La iglesia de Yemrehana Krestos se inició, entre los siglos XI y XII, por el rey del mismo nombre. Está situada en el interior de una cueva en medio de un ambiente forestal. Su construcción de estilo axumita, está realizada en marmol y madera de credro libanés. En su interior unas pocas cruces que hacen de ventanales dejan entrar unos pocos rayos de luz. La parca decoración, la humedad y la oscuridad no hacen del interior del edificio un sitio muy confortable, más aún, si antes se ha contemplado el repositorio de miles de momias apiladas que yace al final de la cueva. Peregrinos que decidieron pasar su posteridad cerca sus ancestros.

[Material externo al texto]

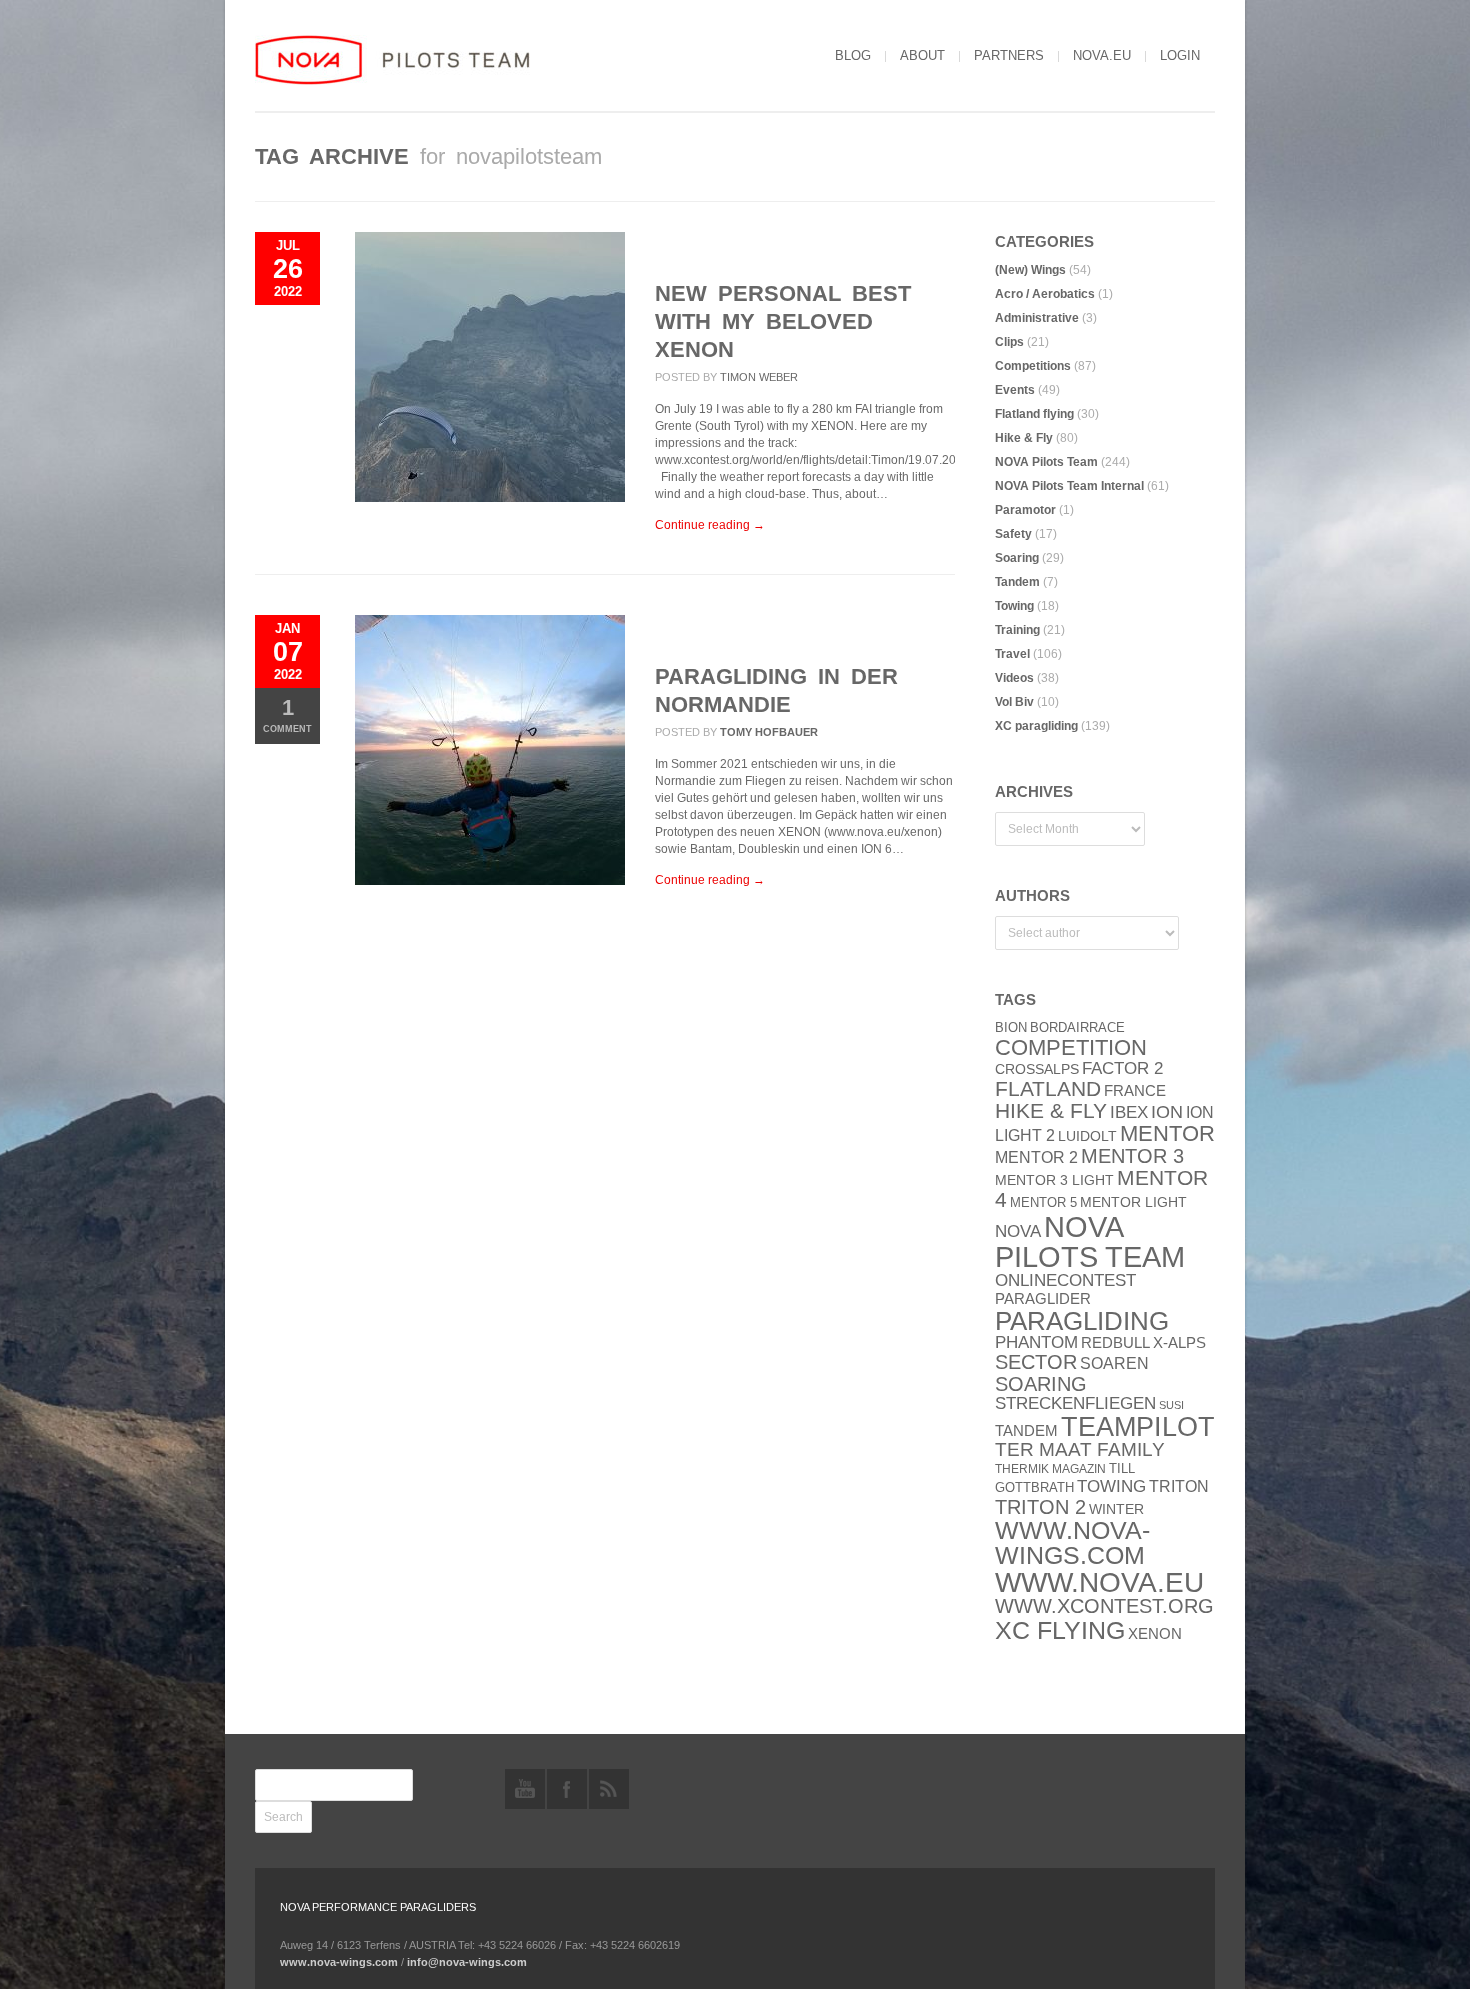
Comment (287, 714)
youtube (525, 1789)
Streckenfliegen (1075, 1403)
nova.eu (1102, 55)
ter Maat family (1080, 1449)
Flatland (1048, 1089)
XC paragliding (1036, 726)
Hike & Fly (1024, 438)
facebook (567, 1789)
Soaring (1017, 558)
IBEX (1129, 1112)
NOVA (1018, 1231)
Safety (1013, 534)
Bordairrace (1077, 1027)
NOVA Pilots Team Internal (1069, 486)
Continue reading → (710, 525)
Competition (1071, 1047)
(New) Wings (1030, 270)
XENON (1155, 1634)
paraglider (1043, 1298)
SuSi (1171, 1405)
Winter (1116, 1509)
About (922, 55)
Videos (1014, 678)
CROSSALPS (1037, 1069)
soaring (1041, 1384)
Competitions (1033, 366)
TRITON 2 (1040, 1507)
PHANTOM (1036, 1342)
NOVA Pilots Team (1046, 462)
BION (1011, 1027)
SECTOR (1036, 1362)
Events (1015, 390)
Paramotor (1025, 510)
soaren (1114, 1363)
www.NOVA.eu (1099, 1582)
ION (1167, 1112)
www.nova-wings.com (1072, 1543)
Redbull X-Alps (1143, 1342)
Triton (1179, 1486)
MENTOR (1167, 1133)
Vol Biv (1014, 702)
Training (1017, 630)
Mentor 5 (1043, 1202)
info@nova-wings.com (467, 1962)
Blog (853, 55)
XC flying (1060, 1630)
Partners (1009, 55)
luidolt (1087, 1136)
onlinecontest (1065, 1280)
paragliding (1082, 1321)
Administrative (1037, 318)
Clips (1009, 342)
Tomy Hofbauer (769, 732)
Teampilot (1138, 1427)
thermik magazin (1050, 1469)
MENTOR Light (1133, 1202)
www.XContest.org (1104, 1606)
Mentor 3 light (1054, 1180)
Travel (1012, 654)
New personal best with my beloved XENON (783, 321)
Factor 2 (1122, 1068)
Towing (1014, 606)
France (1135, 1091)
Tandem (1017, 582)
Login (1180, 55)
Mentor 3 (1132, 1156)
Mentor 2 (1036, 1157)
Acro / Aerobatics (1045, 294)
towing (1111, 1486)
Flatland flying (1034, 414)
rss (609, 1789)
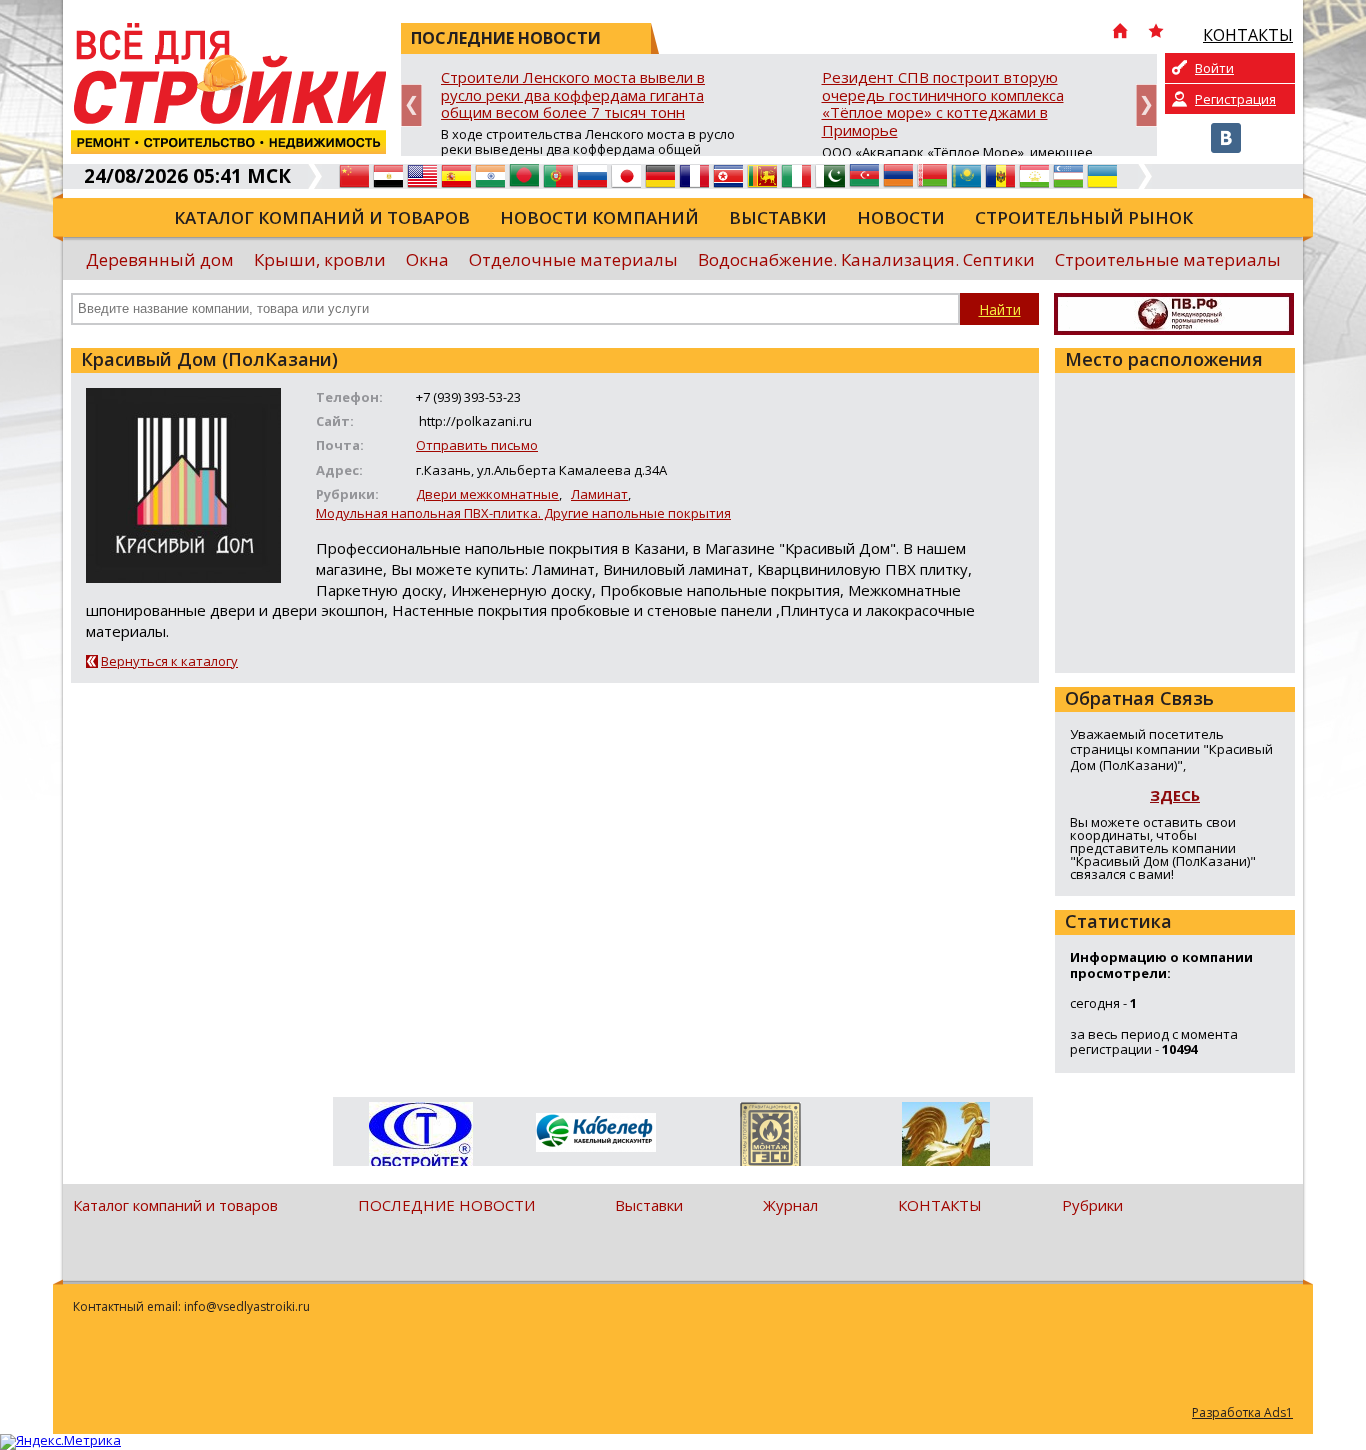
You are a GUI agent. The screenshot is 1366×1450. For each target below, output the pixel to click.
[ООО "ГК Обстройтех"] (420, 1136)
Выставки (778, 217)
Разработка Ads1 (1242, 1412)
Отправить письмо (477, 445)
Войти (1214, 68)
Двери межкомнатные (487, 494)
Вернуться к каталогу (169, 661)
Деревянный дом (160, 259)
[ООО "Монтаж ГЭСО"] (770, 1138)
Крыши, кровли (320, 259)
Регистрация (1235, 99)
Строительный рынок (1084, 217)
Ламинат (599, 494)
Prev (411, 105)
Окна (427, 259)
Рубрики (1092, 1205)
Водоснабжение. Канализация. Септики (866, 259)
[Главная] (1120, 33)
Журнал (790, 1205)
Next (1146, 105)
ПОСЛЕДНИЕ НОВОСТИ (446, 1205)
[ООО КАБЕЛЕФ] (595, 1133)
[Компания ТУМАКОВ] (945, 1138)
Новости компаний (599, 217)
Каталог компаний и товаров (322, 217)
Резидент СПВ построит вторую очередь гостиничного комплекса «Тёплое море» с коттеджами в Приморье (943, 104)
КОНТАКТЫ (940, 1205)
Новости (901, 217)
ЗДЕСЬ (1175, 795)
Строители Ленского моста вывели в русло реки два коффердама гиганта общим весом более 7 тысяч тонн (573, 95)
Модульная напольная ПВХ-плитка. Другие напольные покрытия (523, 513)
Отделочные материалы (573, 259)
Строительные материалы (1168, 259)
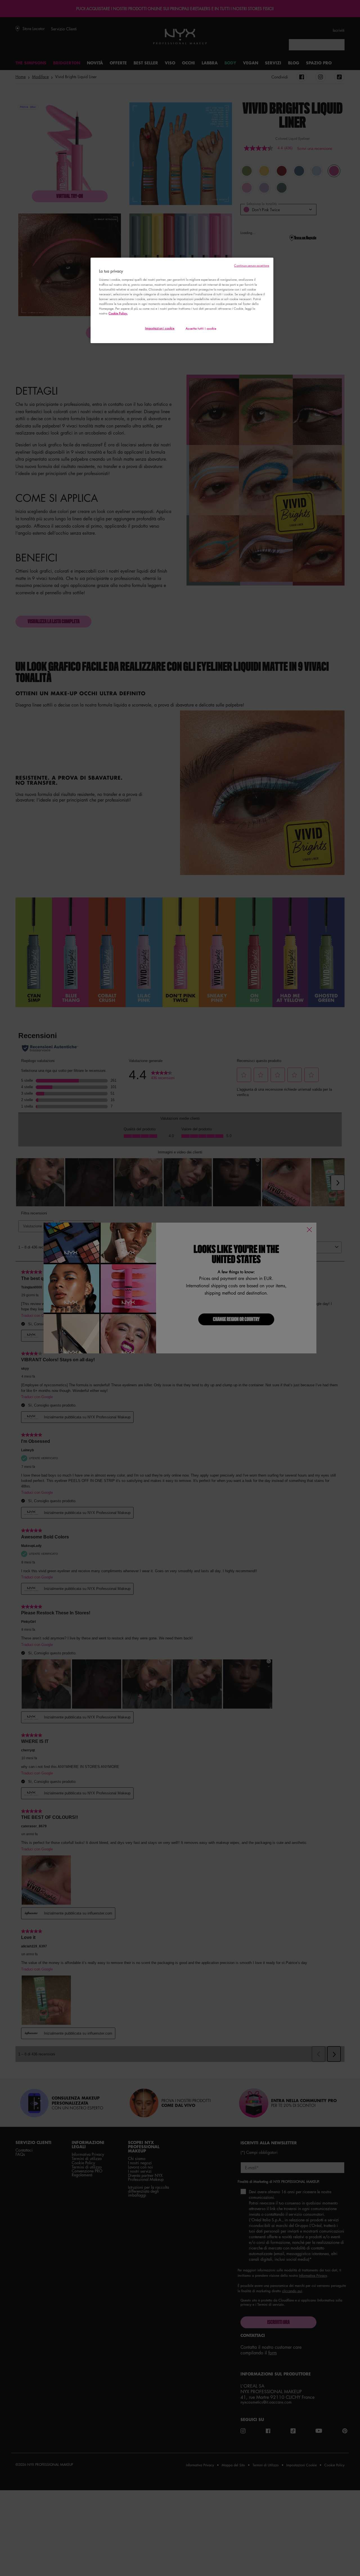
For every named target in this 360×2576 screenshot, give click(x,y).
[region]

Abandonada la iglesia, ahora restaba disfrutar del calor de la hospitalidad etíope y visitar algunas aldeas del trayecto. El plan no fue más allá de tres curvas. En mitad de la carretera, la muchedumbre se aplilaba y el coche tuvo que deternerse. La razón era sencilla, una anciana había caído y parte de su fémur restaba a la vista de los presentes.

– La mujer ha caído señor y me comentan que ya que vamos a Lalibela, si podríamos llevarla.
– Por supuesto, Abby.

El conductor se negó a alojar a la anciana en el interior del vehículo, váyase que pudiese vomitar y ensuciarle el coche. La algarabía reposó a la mujer en la caja trasera de la pickup. Junto a ella, su hijo y un longevo marido castigado por los años. Desde el interior del coche, a través de la ventana, no podía dejar de preocuparme por esa señora. Arduamente contenía el dolor, mientras su marido, bache tras bache, no dejaba de apretar su mano. La ternura de esa pareja conquistaba la aspereza del camino.

Al llegar al hospital, un cansado enfermero acudía con una vieja litera de madera. Entonces, la anciana relajó su cigomático y tras acariciar mis manos suavemente dejó aparecer una humilde sonrisa, al mismo tiempo que su marido balanceaba su cabeza en señal de gratitud.